5 thoughts on “Ultrabooks Uncovered

  1. I have read everything that I’ve been able to get my hands on concerning ultrabooks. It’s a very exciting platform. I do have some questions. Is the ultrabook intended to work like a convertible PC i.e. “tablet when you want it and PC when you need it”? Will it have a touch screen that can rotate and lie flat? My current laptop has a touchscreen, but I find that I never use this feature because the keyboard is in the way. Also, will processors for Ultrabooks perform via turbo boost in league with “regular” notebook chips in Ivy Bridge and beyond, or will they continue to have a separate “low power” category for ultrabook chips? And will the Ultrabooks be passively cooled? Whatever happened to ionic wind cooling that everyone was talking about a few years ago that would enable thin and light fanless laptops with high efficiency cooling?

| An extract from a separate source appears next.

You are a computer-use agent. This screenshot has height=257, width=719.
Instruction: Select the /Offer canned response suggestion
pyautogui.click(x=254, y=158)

To me, an ultrabook would have all these things–convertible touch screen, ionic wind cooling, no compromise performance. I mean, Windows 8 is coming, and won’t make much sense if the ultrabook doesn’t have an unencumbered touchscreen.
    Thanks, and keep up the great work!

  2. I am looking for a laptop with USB3 and fast processors. The SSD could be a USB3 stick, but I’d like a recessed port for that, so the stick doesn’t stick out.
    No more inserting cards: push in a USB3.

  3. I hope for an ultrabook with only minimum features positioned as an entry-level ultrabook priced at an entry-level. (eg. featuring only usb2.0 ports; no thunderbolt etc.)

  4. Gaming, Gaming, Gaming. High-def 3D Video Synthesis with REAL-TIME RAY TRACING. Go high or just feed the masses. Computing has always been about eyes and ears. Sound is covered pretty well. But, where’s the SLI or CrossFire going to fit in a mobile device?

  5. I’m excited about merging tablets and laptops. But as some commentors have already mentioned, I would really like to see a laptop that can completely convert into a tablet (ie, screen turns around and flips on top of keyboard with screen on top). The tablet setup is incredibly useful for travel, as it’s easier to read and use the touch screen without the keyboard getting in the way. But a full keyboard is an absolute necessity, as my ipad 2 is nothing more than a big portable reader that I browse with; it can’t be used for real work. I really like the ultrabook idea, I just hope it’s done right and combines the best of tablet portability and ease-of-use with the best of laptop’s productivity.